Automation
Nous vivons une époque prospère pour les chauffeurs de camion. Selon les données récoltées par le bureau de recensement des États-Unis, il s’agit du métier le plus répandu dans 29 de leurs 50 États. Ce n’est pourtant pas le choix de carrière le plus ambitieux. En réalité, c’est surtout un métier qui embauche et qui permet de toucher un salaire convenable. Ces dernières années, une foule d’autres emplois ont connu des crises, mais les chauffeurs routiers semblent immunisés aux forces qui ont éliminé ces diverses professions : depuis plusieurs décennies, ordinateurs, distributeurs automatiques et stations libre-service ont respectivement pris la place des secrétaires, des guichetiers et des pompistes. En revanche, on ne peut pas délocaliser la livraison à domicile et on attend encore de pouvoir automatiser la conduite sur de longs trajets.
Pourtant, les chauffeurs de camions pourraient être les prochains sur la liste des métiers en voie de disparition. Google, Uber et Tesla travaillent tous sur des véhicules à conduite autonome, en commençant par ceux capables de parcourir de longs trajets. Si jamais les entrepreneurs réussissent à mécaniser les livraisons à travers le pays, ce sera non seulement une aubaine pour les compagnies qui transportent des marchandises – les camions qui se conduisent tout seuls n’ont pas besoin de prendre des pauses obligatoires après des heures de routes –, mais aussi pour la sécurité routière. Aux États-Unis, près de 4 000 personnes par an décèdent dans des accidents impliquant des poids lourds (une erreur du chauffeur est presque toujours en cause). En France, on dénombrait 536 décès en 2014. L’arrivée des camions à conduite autonome ne serait cependant pas une bonne nouvelle pour tout le monde. Les critiques soulignent que, si cette avancée avait lieu, elle aurait de sérieuses répercussions sur le marché de l’emploi. Aux États-Unis, près de 3,5 millions de chauffeurs et 5,2 millions d’employés additionnels qui travaillent directement dans les effectifs de cette industrie perdraient leur emploi.
En outre, pléthore de villages étapes le long des grands axes routiers pourraient devenir des villes fantômes. En d’autres termes, les camions à conduite autonome pourraient briser des millions de vies et ravager un secteur important de l’économie. On entend régulièrement des avertissements désespérés de ce genre, non seulement pour l’industrie routière, mais pour la main d’œuvre mondiale en général. À mesure que les machines, les robots et les logiciels gagnent en sophistication, d’aucuns craignent de devoir se préparer à perdre des millions d’emplois.

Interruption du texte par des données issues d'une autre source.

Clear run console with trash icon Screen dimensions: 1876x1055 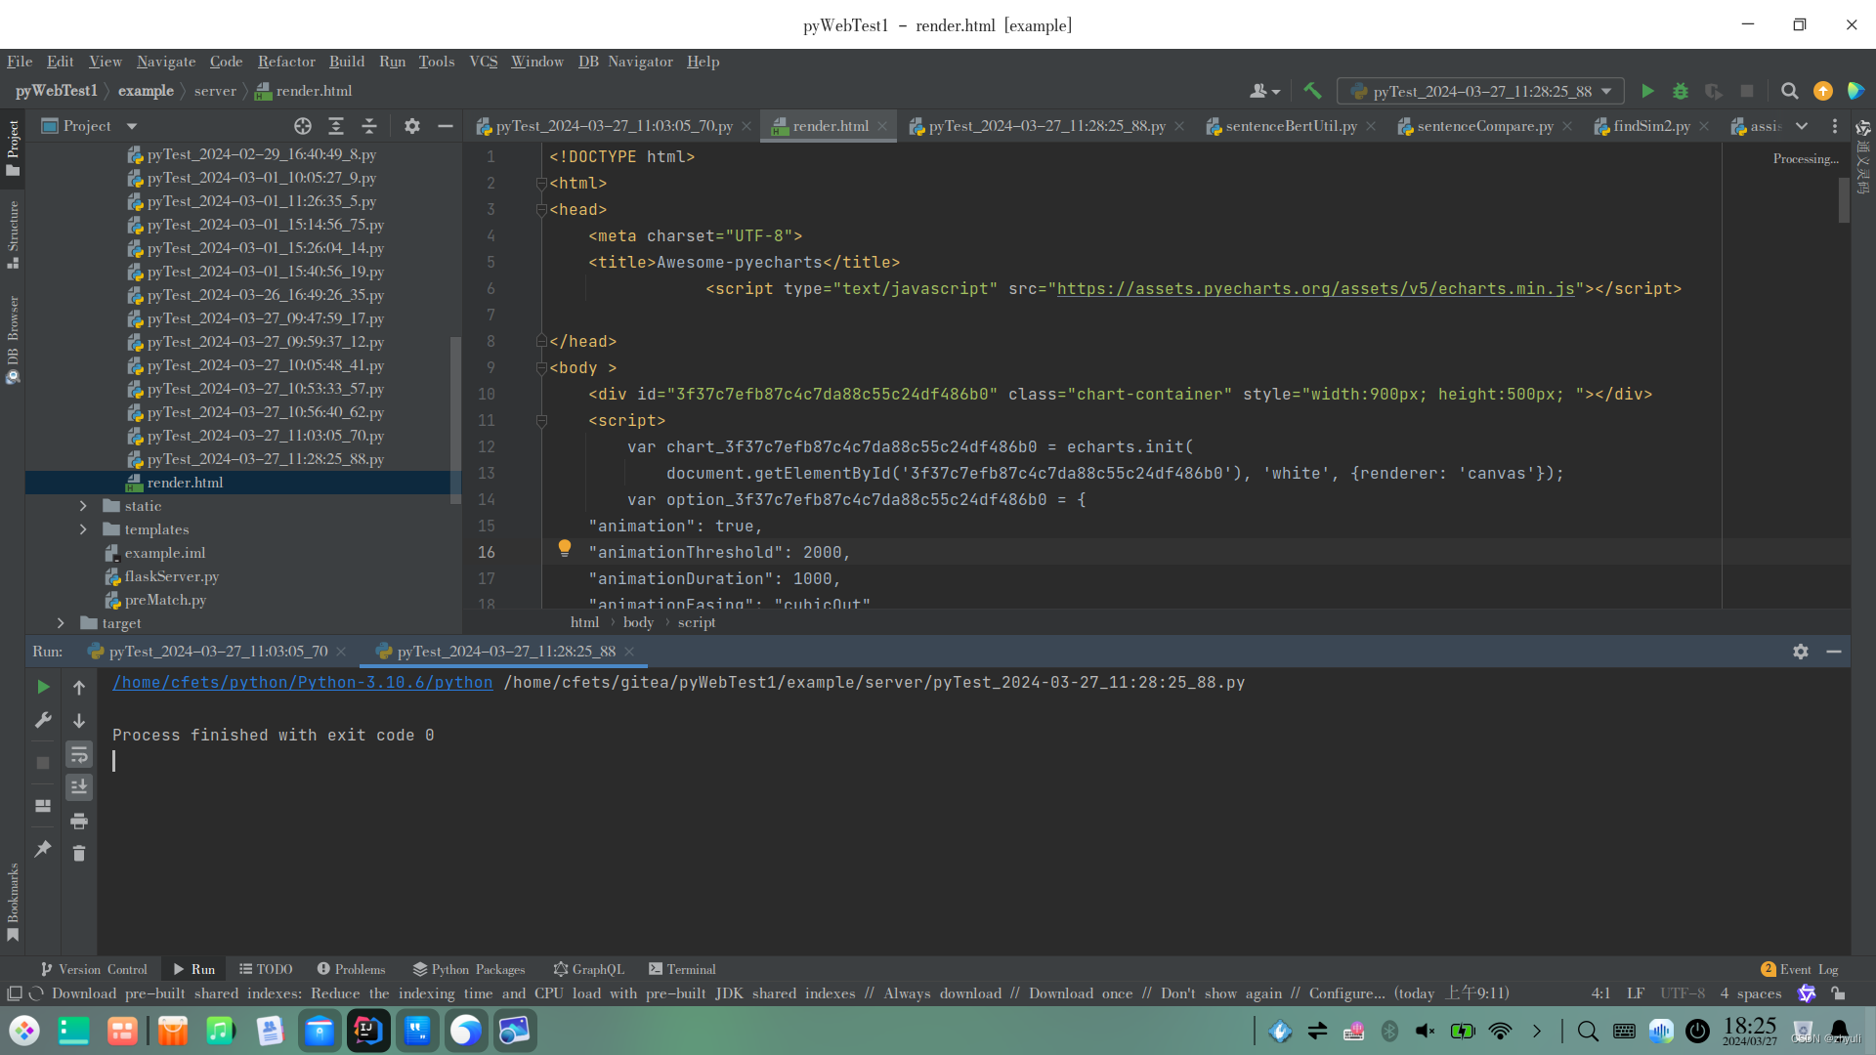click(79, 854)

Selon une étude non publiée, la prochaine vague d’avancées technologiques pourrait mettre en péril jusqu’à 47 % de l’emploi total aux États-Unis. Mais ces prévisions se réaliseront-elles ? Si c’est le cas, à quel point cela nous concerne-t-il ? Les robots nous prendront-ils en charge, feront-ils de nous des larves professionnelles comme l’imaginait le film Wall-E ? Ou bien les innovations technologiques nous donneront-elles la liberté nécessaire à la réalisation de projets plus inventifs et plus enrichissants ?
Travail en voie de disparition
L’examen de ces questions commence par la prise de conscience que la technologie, les innovations et les normes culturelles changeantes alimentent la rotation des composantes de la main d’œuvre depuis toujours. Cela fait des siècles que les machines prennent nos emplois. « Les économies de marché ne tiennent pas en place », explique David Autor, professeur d’économie au MIT. « Les industries naissent et meurent, les services et les produits changent. C’est un cycle qui dure depuis très longtemps. » Par le passé, alors que certains métiers disparaissaient, d’autres sont apparus dans leur sillage. Les compétences artisanales – une qualification indispensable dans l’Angleterre des années 1750 – furent remplacées par le travail à l’usine lorsque la fabrication à échelle industrielle prit son essor au XIXe siècle. Mais en 1980, la plupart des emplois sur les lignes d’assemblages de la révolution industrielle étaient eux-même tombés aux mains virtuelles des machines. Dans l’ensemble, ces changements ont entraîné plus de résultats positifs que négatifs pour la société. « En règle générale, les machines que nous utilisons rendent notre temps plus précieux », explique Autor. « Nous sommes en mesure de faire plus. »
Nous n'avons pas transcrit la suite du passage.